Example: If your ratio is 5% and a customer spends €100, they earn 5 points.
You also decide how much each point is worth in discounts. For instance, 1 point = €1 discount, or 1 point = €0.50 discount.
Recommended Ratios by Business Type¶
| Business Type | Suggested Ratio | Notes |
|---|---|---|
| Fashion & Apparel | 5%–8% | Mid margin allows decent reward value |
| Grocery & Food | 1%–3% | Low margins — keep the ratio low to avoid losses |
| Electronics | 0.5%–2% | High prices but low margins — reward sparingly |
| Beauty & Wellness | 4%–7% | Consumables with decent margin |
| Subscription Services | 5% (or fixed points) | Reward fixed renewal or use 5% if only % is available |
Translating Points into Rewards¶
Since points earned = % of order value, define a point-to-currency conversion that keeps rewards attractive without hurting your margins.
Example with 5% ratio (5 points per €100 spent):
- 1 point = €1 discount → 5 points = €5 off €100 (effectively 5% discount) — generous
- 1 point = €0.50 discount → 5 points = €2.50 off €100 (effectively 2.5%) — better for margins
Reward Examples and Thresholds¶
| Reward Type | Points Cost | Equivalent Value | Notes |
|---|---|---|---|
| 5% discount on next order | 5–8 pts | €2.50–€4 (at 1 pt = €0.50) | Easy to redeem, encourages frequent orders |
| Fixed €5 off | 10 pts | €5 | Higher threshold but attractive |
| 15% discount on next order | 12–15 pts | €7.50–€12 (at avg order) | Encourages larger orders |
How Returns Work¶
The earning flow handles returns automatically. If a customer returns part or all of a purchase, the corresponding points are removed from their balance.

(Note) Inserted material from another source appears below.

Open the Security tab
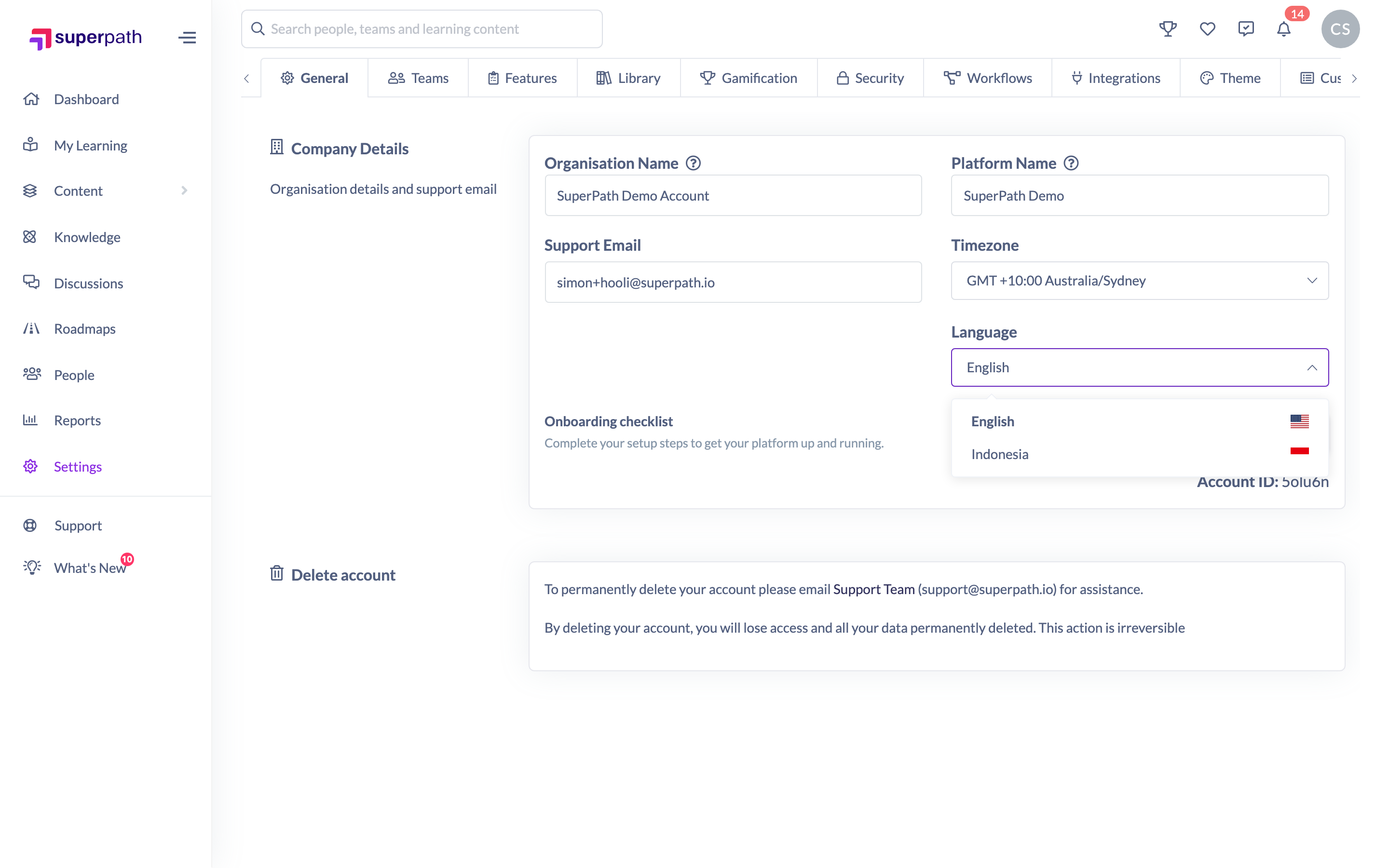This screenshot has width=1389, height=868. [870, 78]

Example: You set the ratio to 15% with rounding up.
A customer buys three products: - Product A — $100 - Product B — $130 - Product C — $59
Total: $289. Points earned: $289 × 15% = $43.35, rounded up to 44 points.
Two weeks later, the customer returns Product B. The adjustment: -$130 × 15% = -$19.50, rounded to -20 points. The customer now has 24 points.
This applies to returns and full cancellations — both online and in-store.
Adding a Holding Period¶
Protect your margins by setting a Holding Period. Points stay "on hold" (tracked but not redeemable) for a number of days before moving to the customer's spendable balance.
- Strategic use — Match the holding period to your return window (e.g., 15 or 30 days)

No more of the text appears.